1. Get to Know Unknown Customers

Customer centricity is key to providing superior customer experiences. That’s why industry disruptors prioritize products and services that are tailored to consumers’ wants and needs, providing convenience and accessibility customers may find lacking from traditional financial institutions.

But with the disappearance of third-party cookies, how are financial services brands supposed to ensure experiences are built around the customer? The answer lies with the customers they already have.

Financial services companies generally have direct access to their end customers, as well as significant amounts of authenticated traffic across different digital channels. By analyzing this data, organizations can spotlight and segment their most high-value customers.

After identifying common attributes and actions and using them to optimize customer journeys for acquisition and conversion, it’s a simple matter of employing lookalike models to engage unknown audiences who share the same behaviors and preferences.

By orchestrating customer journeys for unknown prospects who are similar to their most valuable customers — and encouraging them to authenticate themselves early in the journey — financial services brands can offset cookie deprecation and ensure they’re investing resources in the areas most likely to drive the best business outcomes.

3rd party Cookie Deprecation - Break Down Data Silos

2. Break Down Data Silos

While financial services brands may have large amounts of customer data available to them, there’s no guarantee it’s accurate or accessible.

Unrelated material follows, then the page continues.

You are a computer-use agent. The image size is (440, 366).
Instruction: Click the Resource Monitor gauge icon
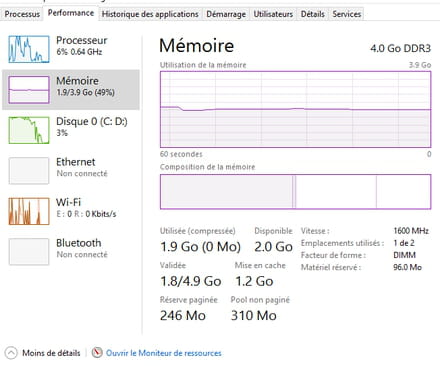[97, 353]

Different departments may have different technology stacks, and with no tool to centralize and standardize this information, data remains disjointed, unhygienic and rife with duplicate customer profiles — all of which result in poor customer experiences.

Imagine a bank customer with a personal account who is also starting a small business. Now imagine that customer being bombarded with the same information about products and services for small businesses multiple times from different teams. Or receiving irrelevant offers that have nothing to do with their business plans. Or not being targeted and engaged at all.

Now imagine that same customer, but they receive tailored messaging on their preferred channels and at the times most likely to drive engagement. Communications are highly relevant, cognizant of where they are in their journey and demonstrate a holistic view of their financial life.

The latter scenario is clearly preferable (and much more likely to result in customer stickiness), but if customer data is fragmented and business teams lack visibility, it’s not possible.

First-party customer data is a goldmine in a world of third-party cookie deprecation, but only if organizations can trust and analyze it. Invest in a solution that will enable you to unify your customer data and empower internal teams to access a comprehensive customer view — all while providing the necessary regulatory compliance safeguards.

By ensuring business users can understand customers at scale and quickly uncover valuable insights without having to rely on IT teams to gather and make data available, financial services brands will improve customer experiences while eliminating frustrating (and costly) bottlenecks.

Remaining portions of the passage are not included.